▶ **EXERCISES**
a - Please copy the part of the op amp drift passage starting with "A few years ago, a" and going on through "the same question.".
b - Answer these questions from the op amp drift passage, one per line:
(i) How many parts does each board hold in the drift testing described?
(ii) What typical drift figure is given for the LMP2012?
(iii) For two years, or 16,000 hours, the 1000-hour drift figure is multiplied by what number?

▶ **EXERCISE TEXT**
A few years ago, a guy called up and asked me about a new NSC amplifier: “What data do you have on this op amp for long-term stability?” Without even checking, I told him that we surely did not have any such data. This was just a fairly new version of a garden-variety op amp, and it was not trying to be a technical leader in low offset or drift. So we were fairly safe in not bragging. But the customer was not satisfied.

“Why don’t you have full information on this?” I tried to explain that we can’t afford to gather this data on every little product. We can’t afford to take the data and analyze it. We also can’t afford the delays in our time-to-market. Even if we released it soon and updated the datasheet later, people would look at the first datasheet and ask the same question.

The amount of manpower, engineering power, and technician power that’s needed to do a proper study would be huge. It’s rare to find a customer who has enough serious need for that info to make it worthwhile. Usually, if we have obtained good data on previous circuits using this process, and the changes are minor, such as a minor change of layout or amount of current, or a change of output stage, we assume that the new part will look very much like previous ones.

Now, we do perform a little drift testing just to make sure nothing stupid is happening. For example, we’ll load up three boards, each with 30 parts from three different runs, to see if they look as good as expected. We’ll compare the data from before 1000 hours of high-temp operation versus after. We may throw one of those boards back in the ovens to get data at 2000 hours. But usually this gets boring, real fast. And when we are all done, there’s nothing to brag about. Nothing to write a glowing report about. Just “Passed.”

The customer on the phone was still grouchy. “Okay, I’ll just go over and ask some of your competitors what their long-term drifts are,” he said. So I told him, “Be my guest,” and I started to tell him the phone numbers of some of our competitors. I keep them memorized for just such occasions. But then I paused: “But then they are going to tell you the same story. They can’t afford to do precision life tests on every good circuit they bring out.”

When do we do a lot of testing and data-logging? When we’re using a new process or a new circuit that’s expected to provide superior performance. A new low-drift op amp? For sure. When National’s new chopper-stabilized amplifiers came out a few years ago, we ran all sorts of life tests to make sure there weren’t going to be any bad apples. And when there weren’t any bad ones, how good would the good ones be? It took a lot of nitpicking to analyze enough data to state the typical “0.006 µV per month” such as on the LMP2012.

Oh, yeah? What do you expect to see for a year or two? Our standard rule is “For a time N × longer than 1000 hours, we expect the drift to be n = √N × the 1000-hour figure.” This usually makes the customer happy and/or shuts him up because (a) it is usually true, or close to true; and (b) if he wanted to get data, it’s a lot of work for him! And he doesn’t usually come back quickly. If at all. For example, for two years or 16,000 hours, √16 = 4.

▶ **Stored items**
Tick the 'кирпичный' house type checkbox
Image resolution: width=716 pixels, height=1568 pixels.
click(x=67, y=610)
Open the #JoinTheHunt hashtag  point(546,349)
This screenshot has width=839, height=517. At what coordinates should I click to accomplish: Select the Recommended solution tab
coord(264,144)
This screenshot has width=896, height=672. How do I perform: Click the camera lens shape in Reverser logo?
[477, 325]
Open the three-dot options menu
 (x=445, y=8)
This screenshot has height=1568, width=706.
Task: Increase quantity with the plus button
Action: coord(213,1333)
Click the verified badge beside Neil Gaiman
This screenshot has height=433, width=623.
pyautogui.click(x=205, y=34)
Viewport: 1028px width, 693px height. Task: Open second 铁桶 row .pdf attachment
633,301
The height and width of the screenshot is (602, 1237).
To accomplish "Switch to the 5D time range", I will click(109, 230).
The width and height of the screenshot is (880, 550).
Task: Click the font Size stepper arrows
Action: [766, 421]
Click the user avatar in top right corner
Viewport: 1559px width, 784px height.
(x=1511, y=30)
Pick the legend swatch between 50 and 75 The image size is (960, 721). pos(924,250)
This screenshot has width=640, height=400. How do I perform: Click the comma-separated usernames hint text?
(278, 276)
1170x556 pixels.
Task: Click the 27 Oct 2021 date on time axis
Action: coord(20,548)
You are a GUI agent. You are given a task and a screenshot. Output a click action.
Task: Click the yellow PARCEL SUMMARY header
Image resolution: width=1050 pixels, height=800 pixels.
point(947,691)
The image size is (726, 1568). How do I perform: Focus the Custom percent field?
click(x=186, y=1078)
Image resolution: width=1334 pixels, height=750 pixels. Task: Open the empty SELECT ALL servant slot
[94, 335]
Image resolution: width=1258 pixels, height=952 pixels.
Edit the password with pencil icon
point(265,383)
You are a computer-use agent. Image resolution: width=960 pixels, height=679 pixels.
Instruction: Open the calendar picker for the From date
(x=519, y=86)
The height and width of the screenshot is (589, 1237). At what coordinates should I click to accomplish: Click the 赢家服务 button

▶ **RESPONSES BY ITEM NUMBER**
a -
A few years ago, a guy called up and asked me about a new NSC amplifier: “What data do you have on this op amp for long-term stability?” Without even checking, I told him that we surely did not have any such data. This was just a fairly new version of a garden-variety op amp, and it was not trying to be a technical leader in low offset or drift. So we were fairly safe in not bragging. But the customer was not satisfied.

“Why don’t you have full information on this?” I tried to explain that we can’t afford to gather this data on every little product. We can’t afford to take the data and analyze it. We also can’t afford the delays in our time-to-market. Even if we released it soon and updated the datasheet later, people would look at the first datasheet and ask the same question.

b -
(i) 30 parts.
(ii) 0.006 µV per month.
(iii) 4.